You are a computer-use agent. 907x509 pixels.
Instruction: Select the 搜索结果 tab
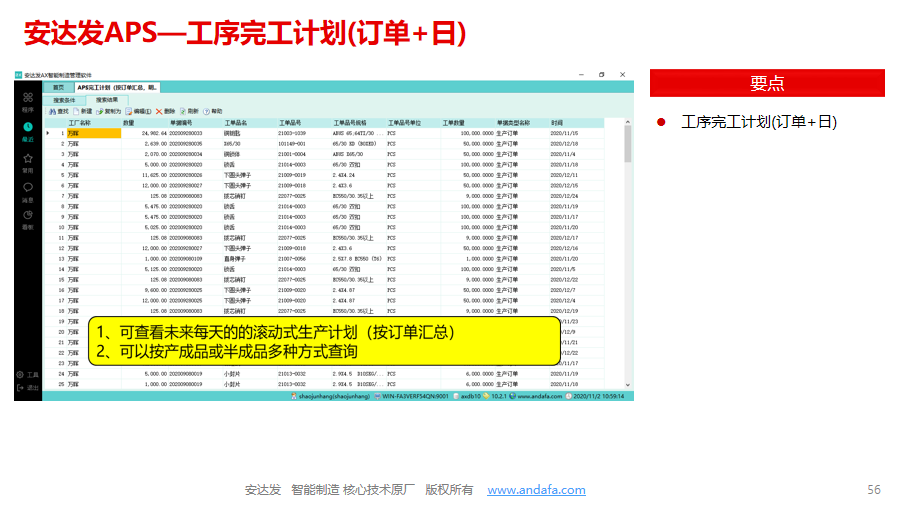pyautogui.click(x=106, y=100)
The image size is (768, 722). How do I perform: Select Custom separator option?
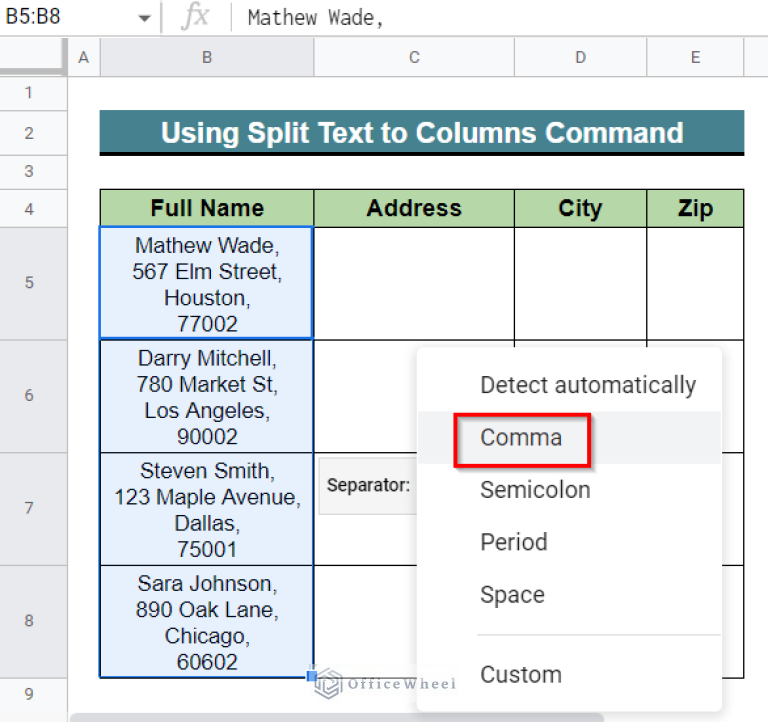520,675
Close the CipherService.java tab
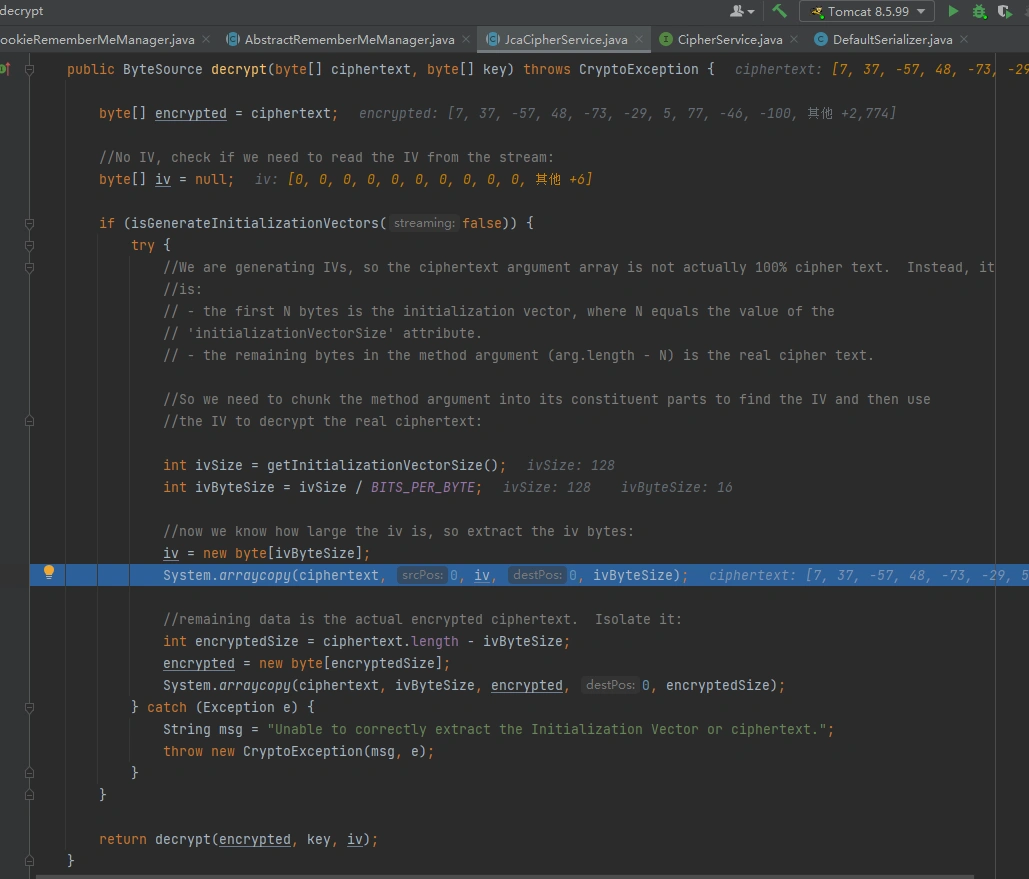Viewport: 1029px width, 879px height. (793, 40)
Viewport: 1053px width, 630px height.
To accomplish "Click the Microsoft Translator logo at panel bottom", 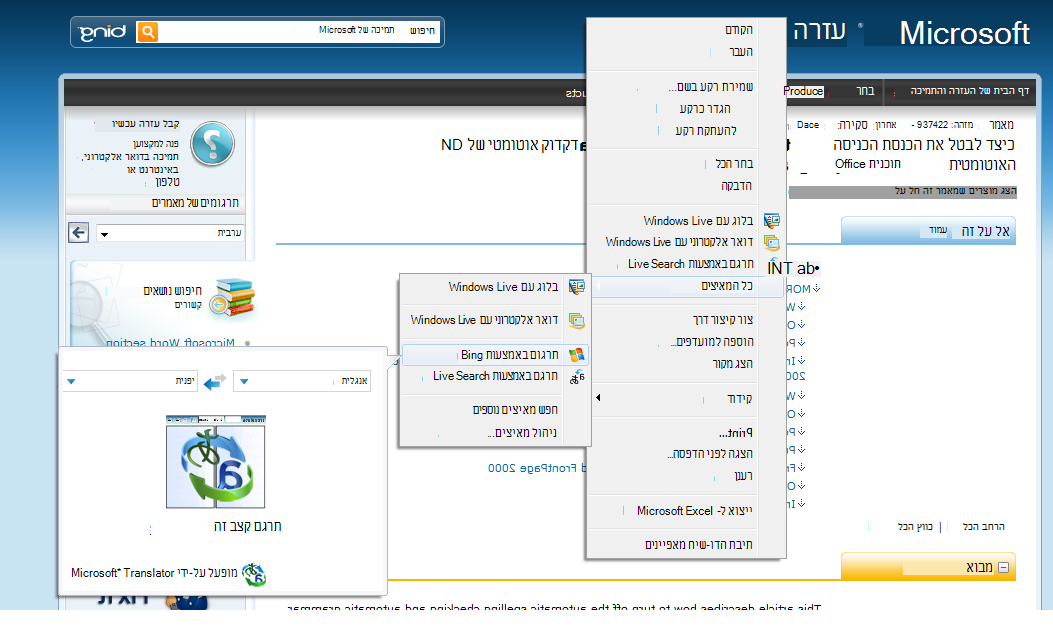I will (254, 573).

**TASK OBJECTIVE:** Exactly as they appear, print the lines of the listing above from its first line through the line that contains "Viewport: 1053px width, 630px height.", minus the pictures.

**RESULT OF THE TASK:**
You are a computer-use agent. 907x509 pixels.
Instruction: Select the 搜索结果 tab
pyautogui.click(x=106, y=100)
The image size is (768, 722). How do I perform: Select Custom separator option?
520,675
Close the CipherService.java tab
Viewport: 1029px width, 879px height. (793, 40)
Viewport: 1053px width, 630px height.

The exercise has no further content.